The morning of June 28, 1969, New York City police raided the Stonewall Inn, a popular gay bar in Greenwich Village. Law enforcement could legally justify the raid because Stonewall was serving liquor without a license, but at that time, it wasn’t unusual for police to target gay clubs. What was uncommon is for crowds to fight back.
LGBT Pride Month events draw millions of participants from around the world each year. Today, the month-long celebrations include pride parades, marches, parties, concerts, workshops and symposiums across the nation. Memorials are also often held for members of the LGBT community who have lost their lives to hate crimes or HIV/AIDS.

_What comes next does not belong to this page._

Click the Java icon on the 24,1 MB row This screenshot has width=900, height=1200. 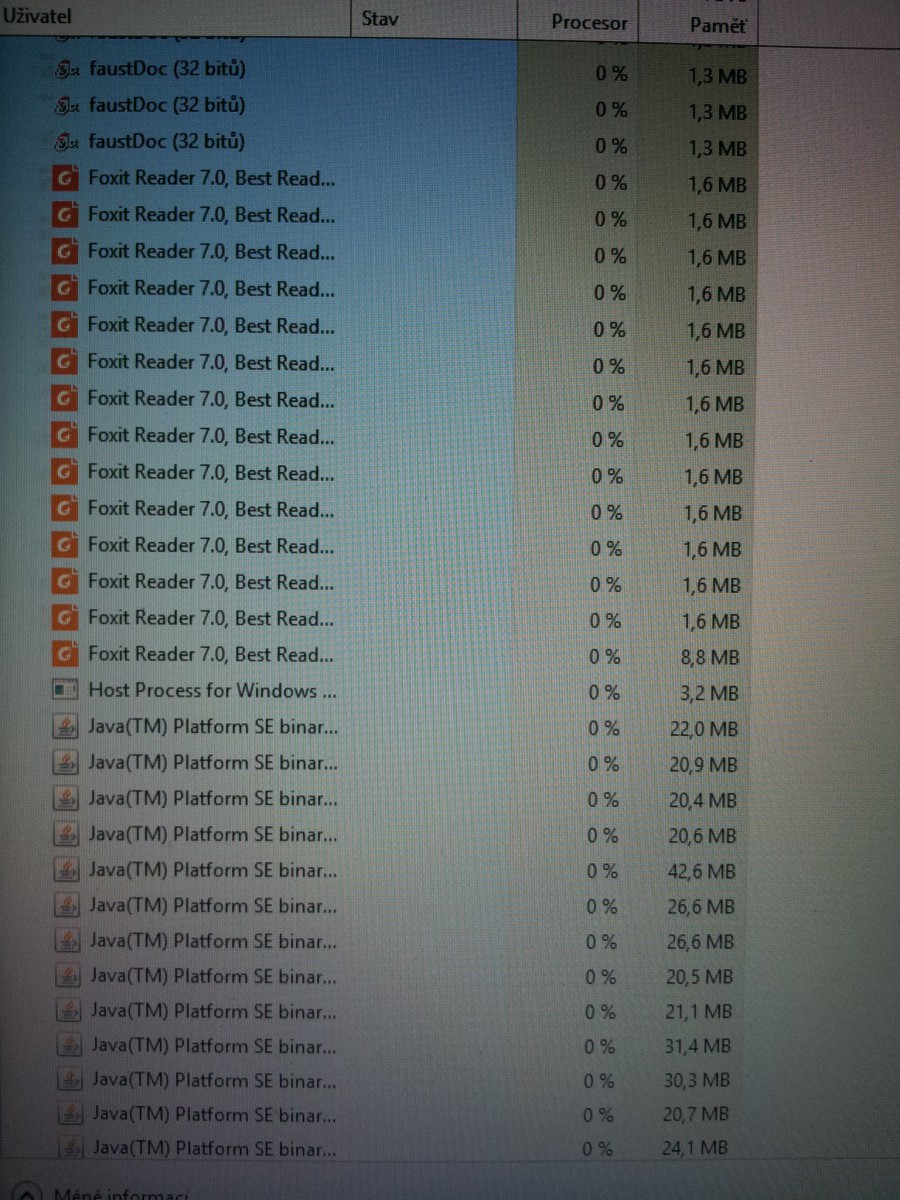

The rainbow LGBT flag is prominently displayed throughout the month. Gilbert Baker, an American artist, gay rights activist and U.S. Army veteran, created the flag in 1978 as a new symbol for the gay and lesbian political movement, at the suggestion of his friends and colleagues, including Harvey Milk, a San Francisco city supervisor and the first openly gay elected official in California. Milk was assassinated later that year. According to Baker’s website, the colors of the LGBT flag each have a meaning: red for life, orange for healing, yellow for sunlight, green for nature, blue for harmony and violet for spirit.